A new deep learning pipeline to detect Covid-19 on chest X-ray images using local binary pattern, dual tree complex wavelet transform and convolutional neural networks.

In this study, which aims at early diagnosis of Covid-19 disease using X-ray images, the deep-learning approach, a state-of-the-art artificial intelligence method, was used, and automatic classification of images was performed using convolutional neural networks (CNN).

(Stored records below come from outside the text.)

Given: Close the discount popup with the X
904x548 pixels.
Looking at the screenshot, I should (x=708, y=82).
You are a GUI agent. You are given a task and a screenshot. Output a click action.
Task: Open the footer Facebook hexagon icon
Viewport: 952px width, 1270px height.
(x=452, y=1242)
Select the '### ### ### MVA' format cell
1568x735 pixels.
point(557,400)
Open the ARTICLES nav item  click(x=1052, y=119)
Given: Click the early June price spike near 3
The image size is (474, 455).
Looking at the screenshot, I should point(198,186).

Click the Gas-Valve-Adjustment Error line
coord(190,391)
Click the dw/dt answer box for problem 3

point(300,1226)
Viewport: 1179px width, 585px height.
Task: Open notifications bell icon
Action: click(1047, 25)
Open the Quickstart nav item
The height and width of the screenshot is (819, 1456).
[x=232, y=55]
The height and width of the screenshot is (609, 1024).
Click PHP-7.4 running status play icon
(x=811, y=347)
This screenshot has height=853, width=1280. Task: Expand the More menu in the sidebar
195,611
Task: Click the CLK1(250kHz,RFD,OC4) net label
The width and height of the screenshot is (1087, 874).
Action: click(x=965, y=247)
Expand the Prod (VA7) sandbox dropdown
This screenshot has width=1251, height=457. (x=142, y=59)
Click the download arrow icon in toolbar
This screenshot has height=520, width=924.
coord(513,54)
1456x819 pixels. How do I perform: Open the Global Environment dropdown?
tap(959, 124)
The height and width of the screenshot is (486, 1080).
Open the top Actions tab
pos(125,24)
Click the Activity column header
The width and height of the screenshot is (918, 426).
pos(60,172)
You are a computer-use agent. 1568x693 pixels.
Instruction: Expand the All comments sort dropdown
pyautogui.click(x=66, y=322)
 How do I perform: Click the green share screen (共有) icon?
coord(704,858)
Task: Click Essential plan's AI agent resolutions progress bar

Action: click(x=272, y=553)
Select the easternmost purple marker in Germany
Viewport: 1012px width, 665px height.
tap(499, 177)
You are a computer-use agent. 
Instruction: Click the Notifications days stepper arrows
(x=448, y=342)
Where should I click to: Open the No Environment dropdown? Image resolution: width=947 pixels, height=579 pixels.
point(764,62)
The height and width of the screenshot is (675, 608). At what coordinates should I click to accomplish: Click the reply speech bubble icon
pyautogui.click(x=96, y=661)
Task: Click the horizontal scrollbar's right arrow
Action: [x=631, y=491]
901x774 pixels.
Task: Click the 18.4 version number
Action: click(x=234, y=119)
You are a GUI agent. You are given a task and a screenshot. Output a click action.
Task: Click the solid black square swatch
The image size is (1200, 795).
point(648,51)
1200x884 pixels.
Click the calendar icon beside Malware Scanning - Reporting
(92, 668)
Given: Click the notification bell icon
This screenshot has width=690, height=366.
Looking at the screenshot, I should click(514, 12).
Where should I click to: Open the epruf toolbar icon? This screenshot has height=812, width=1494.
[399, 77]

In the first training-test data set used in the study, there were 230 X-ray images, of which 150 were Covid-19 and 80 were non-Covid-19, while in the second training-test data set there were 476 X-ray images, of which 150 were Covid-19 and 326 were non-Covid-19. Thus, classification results have been provided for two data sets, containing predominantly Covid-19 images and predominantly non-Covid-19 images, respectively. In the study, a 23-layer CNN architecture and a 54-layer CNN architecture were developed. Within the scope of the study, the results were obtained using chest X-ray images directly in the training-test procedures and the sub-band images obtained by applying dual tree complex wavelet transform (DT-CWT) to the above-mentioned images. The same experiments were repeated using images obtained by applying local binary pattern (LBP) to the chest X-ray images. Within the scope of the study, four new result generation pipeline algorithms having been put forward additionally, it was ensured that the experimental results were combined and the success of the study was improved. In the experiments carried out in this study, the training sessions were carried out using the k-fold cross validation method. Here the k value was chosen as 23 for the first and second training-test data sets. Considering the average highest results of the experiments performed within the scope of the study, the values of sensitivity, specificity, accuracy, F-1 score, and area under the receiver operating characteristic curve (AUC) for the first training-test data set were 0,9947, 0,9800, 0,9843, 0,9881 and 0,9990 respectively; while for the second training-test data set, they were 0,9920, 0,9939, 0,9891, 0,9828 and 0,9991; respectively. Within the scope of the study, finally, all the images were combined and the training and testing processes were repeated for a total of 556 X-ray images comprising 150 Covid-19 images and 406 non-Covid-19 images, by applying 2-fold cross. In this context, the average highest values of sensitivity, specificity, accuracy, F-1 score, and AUC for this last training-test data set were found to be 0,9760, 1,0000, 0,9906, 0,9823 and 0,9997; respectively.